清涼なる風が吹くが、少年の心には焦燥の影を募らせるばかりである。少年と老人は素足であるが、地面の芽吹く柔らかな芝を直に感じることができ、心地良く感じている。地平線と空の境界線が美しく、2人の包囲するように結ぶ。空に浮かぶ黄金比を顕著に内包した雲。雲が重なり合い、作り出された陰影すら美しい。目に映る全てのものが、少年の心にあの日の過ちを問いただしてくる。
「次はいつですか?」少年は目に涙を溜めながらパレットと筆、そしてキャンバスを老人に返しながら聞いた。「また一年後にくる」「いつになったら雫は垂れなくなるんですか?」少年は10回目となる今回、ようやく老人に対して胸に秘めていた質問をすることができた。
「君の行った過ちに対して、悲しむ人がいなくなったとき、初めて一つの線が完成するじゃろう。しかし、残念だが君が過ちを犯したのはあまりにも若すぎた。あの三つの線は君の家族の胸中じゃ。溢れる涙を止められない胸中をしっかりと受け止めよ」そう話し、老人は左手に少年からもらった道具を抱え、右手に持つ酒瓶を口につけ一気に飲み干した。そして、酔いに身を任せるように快活に笑うと、ゆっくりと空と大地の色に馴染むように消えてしまった。
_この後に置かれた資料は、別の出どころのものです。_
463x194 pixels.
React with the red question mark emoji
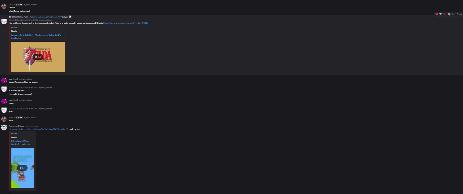point(444,14)
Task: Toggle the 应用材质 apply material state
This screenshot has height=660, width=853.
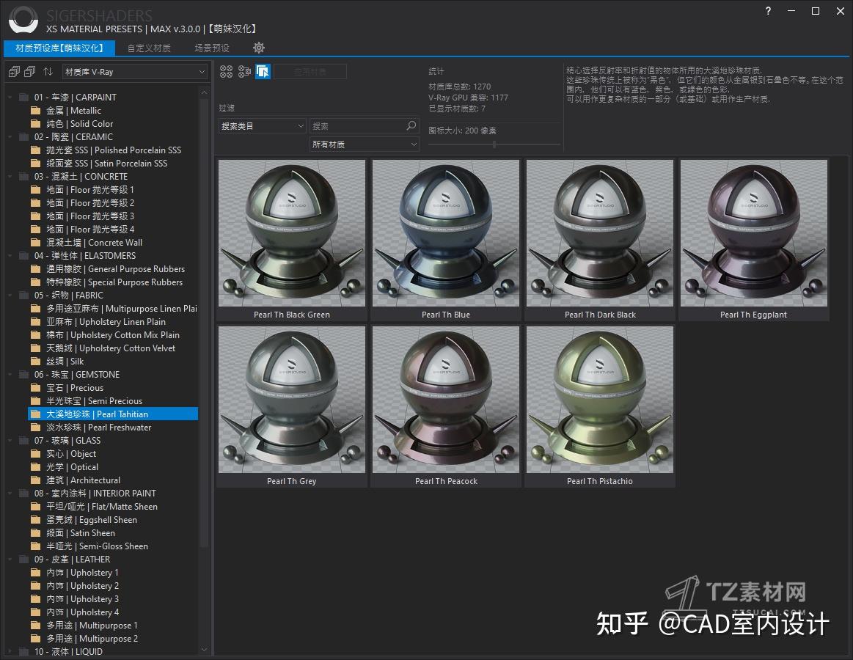Action: point(310,71)
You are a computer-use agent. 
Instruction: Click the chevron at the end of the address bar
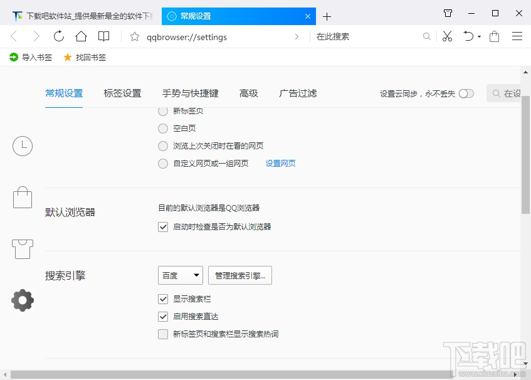pos(297,36)
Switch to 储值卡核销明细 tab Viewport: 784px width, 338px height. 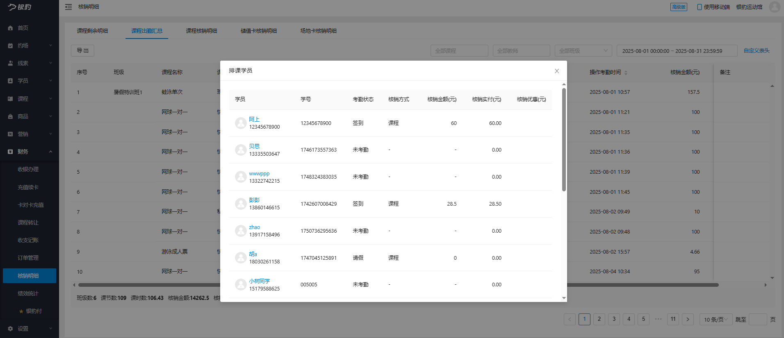[258, 31]
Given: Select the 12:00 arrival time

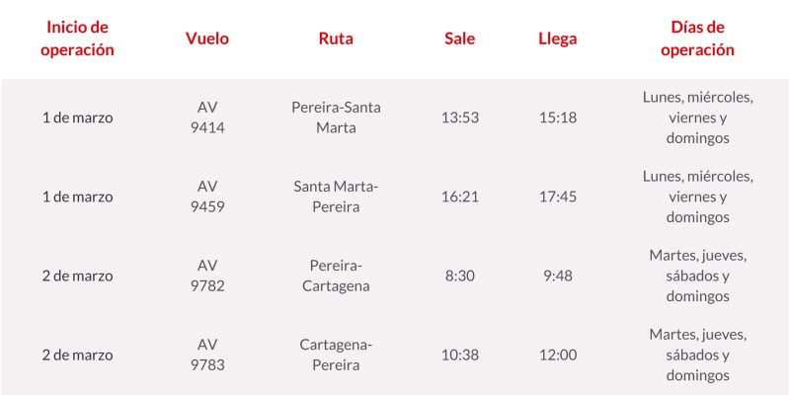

少年は絶望のあまりいつものように絶叫した。それ以外の感情の発散のさせ方は、この天国のような地獄には一切存在しない。しかし、一つだけ救いだと言いきれるものもある。この世界には少年が生きていた頃、過ちを犯すきっかけとなった青いマフラーが存在しない点である。少年が首にくくりつけたあのマフラーが。